What the task requires: Somewhere below are a line with "You are a computer-use agent. Viewport: 800px" and a later line with "Task: Click the 回复 reply button". Output exactly those lines and all lines between them.

(Stored items)

============

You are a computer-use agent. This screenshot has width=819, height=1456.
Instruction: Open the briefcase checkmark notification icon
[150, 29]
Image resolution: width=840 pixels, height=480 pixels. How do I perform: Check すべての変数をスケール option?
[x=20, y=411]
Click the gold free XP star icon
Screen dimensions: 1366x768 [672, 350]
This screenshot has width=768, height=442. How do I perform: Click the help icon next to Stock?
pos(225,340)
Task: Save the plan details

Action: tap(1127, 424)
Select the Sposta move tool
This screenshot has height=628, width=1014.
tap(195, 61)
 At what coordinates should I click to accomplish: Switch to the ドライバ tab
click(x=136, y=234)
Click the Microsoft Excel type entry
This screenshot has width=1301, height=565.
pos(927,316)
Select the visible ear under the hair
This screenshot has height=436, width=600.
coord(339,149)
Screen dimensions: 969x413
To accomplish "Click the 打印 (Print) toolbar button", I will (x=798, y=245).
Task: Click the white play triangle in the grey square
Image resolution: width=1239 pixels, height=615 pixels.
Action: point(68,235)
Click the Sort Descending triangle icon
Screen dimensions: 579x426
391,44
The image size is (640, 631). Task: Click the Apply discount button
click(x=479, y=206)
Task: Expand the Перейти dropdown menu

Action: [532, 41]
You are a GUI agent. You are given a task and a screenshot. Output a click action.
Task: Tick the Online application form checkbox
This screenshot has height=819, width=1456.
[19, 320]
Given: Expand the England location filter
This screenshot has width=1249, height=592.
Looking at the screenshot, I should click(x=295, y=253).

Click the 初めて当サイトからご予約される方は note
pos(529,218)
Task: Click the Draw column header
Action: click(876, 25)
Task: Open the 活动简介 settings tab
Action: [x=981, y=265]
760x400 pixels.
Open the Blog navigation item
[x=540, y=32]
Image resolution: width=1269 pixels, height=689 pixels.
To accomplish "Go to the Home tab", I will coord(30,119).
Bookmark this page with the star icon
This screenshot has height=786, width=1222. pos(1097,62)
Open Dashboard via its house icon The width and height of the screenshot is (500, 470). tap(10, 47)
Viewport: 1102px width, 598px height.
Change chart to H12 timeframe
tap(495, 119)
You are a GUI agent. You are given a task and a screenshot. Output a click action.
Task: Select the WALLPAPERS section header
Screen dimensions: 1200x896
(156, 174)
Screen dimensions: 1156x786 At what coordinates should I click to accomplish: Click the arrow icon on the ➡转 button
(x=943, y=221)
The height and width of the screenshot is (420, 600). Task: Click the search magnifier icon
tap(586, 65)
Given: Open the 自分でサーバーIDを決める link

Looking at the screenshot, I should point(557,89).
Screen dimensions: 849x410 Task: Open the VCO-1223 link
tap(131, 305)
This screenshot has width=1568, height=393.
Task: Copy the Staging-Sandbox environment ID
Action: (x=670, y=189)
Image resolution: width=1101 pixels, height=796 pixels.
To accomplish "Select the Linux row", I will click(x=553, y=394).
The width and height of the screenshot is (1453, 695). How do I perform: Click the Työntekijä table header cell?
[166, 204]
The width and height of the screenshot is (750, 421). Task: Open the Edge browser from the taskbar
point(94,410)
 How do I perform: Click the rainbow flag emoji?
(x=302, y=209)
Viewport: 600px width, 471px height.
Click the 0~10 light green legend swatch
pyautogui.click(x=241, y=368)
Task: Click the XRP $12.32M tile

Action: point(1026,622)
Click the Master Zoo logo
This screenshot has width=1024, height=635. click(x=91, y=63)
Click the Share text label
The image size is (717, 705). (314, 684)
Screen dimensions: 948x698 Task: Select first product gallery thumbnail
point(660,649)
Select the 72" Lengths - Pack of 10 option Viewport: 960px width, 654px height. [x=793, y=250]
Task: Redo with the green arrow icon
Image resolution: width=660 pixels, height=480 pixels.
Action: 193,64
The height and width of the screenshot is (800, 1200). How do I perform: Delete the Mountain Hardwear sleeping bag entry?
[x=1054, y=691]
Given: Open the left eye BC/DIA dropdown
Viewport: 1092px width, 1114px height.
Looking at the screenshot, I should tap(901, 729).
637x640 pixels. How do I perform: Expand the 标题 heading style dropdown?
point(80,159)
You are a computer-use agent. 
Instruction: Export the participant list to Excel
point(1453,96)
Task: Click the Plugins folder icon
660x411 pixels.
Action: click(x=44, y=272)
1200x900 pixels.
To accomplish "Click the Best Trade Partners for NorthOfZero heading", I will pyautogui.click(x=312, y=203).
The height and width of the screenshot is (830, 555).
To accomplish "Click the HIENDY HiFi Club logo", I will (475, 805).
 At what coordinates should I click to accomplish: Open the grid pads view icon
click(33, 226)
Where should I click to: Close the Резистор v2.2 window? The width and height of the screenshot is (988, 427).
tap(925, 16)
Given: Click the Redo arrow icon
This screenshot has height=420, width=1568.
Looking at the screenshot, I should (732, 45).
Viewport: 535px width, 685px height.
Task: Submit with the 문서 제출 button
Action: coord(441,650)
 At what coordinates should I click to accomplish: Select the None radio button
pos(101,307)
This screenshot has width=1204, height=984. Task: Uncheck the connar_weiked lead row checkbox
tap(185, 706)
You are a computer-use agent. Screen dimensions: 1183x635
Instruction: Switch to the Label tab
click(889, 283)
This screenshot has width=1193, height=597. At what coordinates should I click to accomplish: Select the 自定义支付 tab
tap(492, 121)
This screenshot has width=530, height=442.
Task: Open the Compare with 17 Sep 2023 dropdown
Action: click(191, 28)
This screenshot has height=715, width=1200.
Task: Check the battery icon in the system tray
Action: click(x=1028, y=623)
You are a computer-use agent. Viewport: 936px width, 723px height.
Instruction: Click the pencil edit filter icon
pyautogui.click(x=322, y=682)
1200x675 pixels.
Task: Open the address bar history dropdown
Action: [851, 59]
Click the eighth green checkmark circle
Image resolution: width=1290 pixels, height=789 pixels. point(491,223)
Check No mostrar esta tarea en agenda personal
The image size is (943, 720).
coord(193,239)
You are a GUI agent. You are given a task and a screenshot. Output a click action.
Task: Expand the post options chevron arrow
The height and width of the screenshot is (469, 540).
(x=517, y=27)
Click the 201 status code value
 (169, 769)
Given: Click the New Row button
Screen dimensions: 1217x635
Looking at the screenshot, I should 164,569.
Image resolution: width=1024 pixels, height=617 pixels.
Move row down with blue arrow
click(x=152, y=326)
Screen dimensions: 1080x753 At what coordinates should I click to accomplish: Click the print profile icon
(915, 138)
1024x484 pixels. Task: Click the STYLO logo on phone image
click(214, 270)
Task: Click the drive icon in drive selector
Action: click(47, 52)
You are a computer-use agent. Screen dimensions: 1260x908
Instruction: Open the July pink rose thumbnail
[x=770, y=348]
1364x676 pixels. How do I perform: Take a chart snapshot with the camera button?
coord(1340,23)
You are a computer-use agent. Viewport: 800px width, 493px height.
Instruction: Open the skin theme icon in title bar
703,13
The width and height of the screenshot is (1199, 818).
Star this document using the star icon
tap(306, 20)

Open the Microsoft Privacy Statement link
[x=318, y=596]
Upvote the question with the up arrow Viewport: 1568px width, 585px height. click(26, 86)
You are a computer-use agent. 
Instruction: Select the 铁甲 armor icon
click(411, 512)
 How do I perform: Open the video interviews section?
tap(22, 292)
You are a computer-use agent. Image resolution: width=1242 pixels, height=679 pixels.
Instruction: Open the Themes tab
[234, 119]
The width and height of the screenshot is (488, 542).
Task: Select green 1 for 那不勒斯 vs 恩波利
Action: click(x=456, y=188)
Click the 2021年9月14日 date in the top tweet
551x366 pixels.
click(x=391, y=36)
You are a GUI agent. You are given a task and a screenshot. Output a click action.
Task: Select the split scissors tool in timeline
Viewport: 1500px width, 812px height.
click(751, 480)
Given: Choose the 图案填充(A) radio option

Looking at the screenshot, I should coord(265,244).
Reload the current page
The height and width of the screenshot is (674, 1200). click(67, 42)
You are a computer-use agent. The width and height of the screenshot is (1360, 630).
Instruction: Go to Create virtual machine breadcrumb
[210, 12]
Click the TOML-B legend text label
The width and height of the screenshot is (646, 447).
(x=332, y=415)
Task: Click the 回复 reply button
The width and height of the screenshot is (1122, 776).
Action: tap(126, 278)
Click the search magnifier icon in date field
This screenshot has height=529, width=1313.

============

Written response:
You are a computer-use agent. Viewport: 800px width, 493px height.
Instruction: Open the skin theme icon in title bar
703,13
The width and height of the screenshot is (1199, 818).
Star this document using the star icon
tap(306, 20)

Open the Microsoft Privacy Statement link
[x=318, y=596]
Upvote the question with the up arrow Viewport: 1568px width, 585px height. click(26, 86)
You are a computer-use agent. 
Instruction: Select the 铁甲 armor icon
click(411, 512)
 How do I perform: Open the video interviews section?
tap(22, 292)
You are a computer-use agent. Image resolution: width=1242 pixels, height=679 pixels.
Instruction: Open the Themes tab
[234, 119]
The width and height of the screenshot is (488, 542).
Task: Select green 1 for 那不勒斯 vs 恩波利
Action: click(x=456, y=188)
Click the 2021年9月14日 date in the top tweet
551x366 pixels.
click(x=391, y=36)
You are a GUI agent. You are given a task and a screenshot. Output a click action.
Task: Select the split scissors tool in timeline
Viewport: 1500px width, 812px height.
click(751, 480)
Given: Choose the 图案填充(A) radio option

Looking at the screenshot, I should coord(265,244).
Reload the current page
The height and width of the screenshot is (674, 1200). click(67, 42)
You are a computer-use agent. The width and height of the screenshot is (1360, 630).
Instruction: Go to Create virtual machine breadcrumb
[210, 12]
Click the TOML-B legend text label
The width and height of the screenshot is (646, 447).
(x=332, y=415)
Task: Click the 回复 reply button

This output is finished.